I think you're confused. The DirectX version of SRB2 is software-drawn, and the OpenGL one is hardware-drawn. If we also had a Direct3D mode, it would look just like OpenGL.
 
I think you're confused. The DirectX version of SRB2 is software-drawn, and the OpenGL one is hardware-drawn. If we also had a Direct3D mode, it would look just like OpenGL.

The software mode uses DirectX 3. I'm talking about DirectX 9. HUGE difference.

Because it's portable. In computers it looks like it doesn't make sense because the 90% is Windows, games are normally for Windows and you can use DirectX for it. But when developing the game for a console, unless it's XBox, you can't use DirectX.

I wasn't talking about consoles. They use their own APIs except for Dreamcast. I was talking about major Windows games. They're developed in DirectX 9 and then ported over to OpenGL for Mac and possibly Linux later, or possibly never.
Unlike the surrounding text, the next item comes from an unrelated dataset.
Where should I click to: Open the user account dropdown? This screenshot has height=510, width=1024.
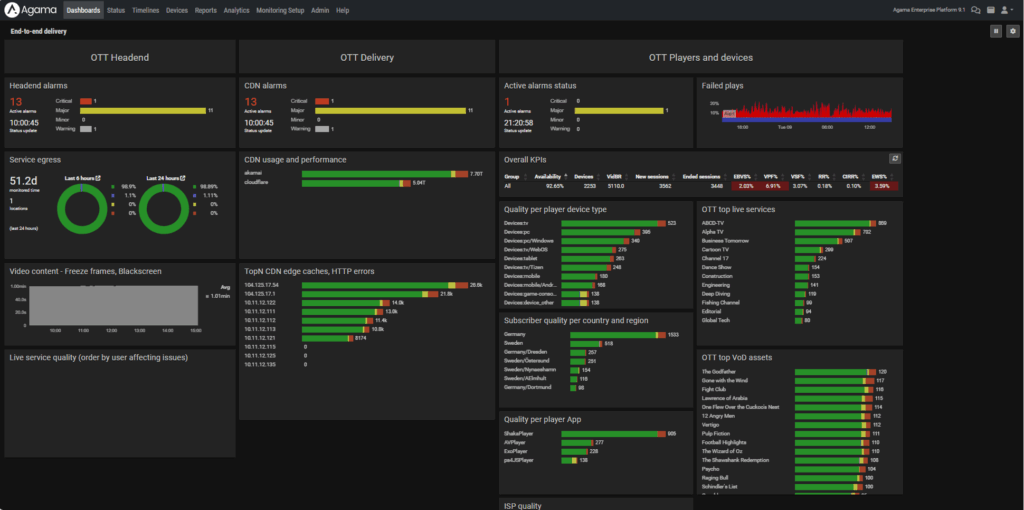pos(1009,10)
OpenGL is mainly used by independant game designers and those who don't want to learn DirectX (It's more complicated).
 
FoxBlitzz said:
The software mode uses DirectX 3. I'm talking about DirectX 9. HUGE difference.

Whether it's DirectX 3 or DirectX 9, you're still just blitting pixels to the screen. It wouldn't look any different if we compiled SRB2 with the DirectX 9 SDK... it would just force users to have DX9 installed before it would run.
 
I never said you had to compile DirectX 9 into the executable. I just said it would be nice to overcome all the stupid problems OpenGL has with a DirectX 9 plug-in. Of course, the chances of someone developing this are astronomical.
 
And what I'm trying to tell you is that DirectX 9 would look just like the OpenGL version does. It's not a problem with OpenGL. It's a problem with SRB2's horrible hardware implementation.

Doom 3 and Quake 4 use OpenGL. I wouldn't say DirectX looks any better. They're just different ways of talking to the same hardware. OpenGL says "Hello", and DirectX says "Greetings". Same thing, different words.
 
SSNTails said:
Doom 3 and Quake 4 use OpenGL.
They use DirectX 9 by default.

SSNTails said:
I wouldn't say DirectX looks any better.
Well it's certainly more bug-free. And some of the annoyances ARE part of OpenGL itself, such as the darkening of edges and the fades not working.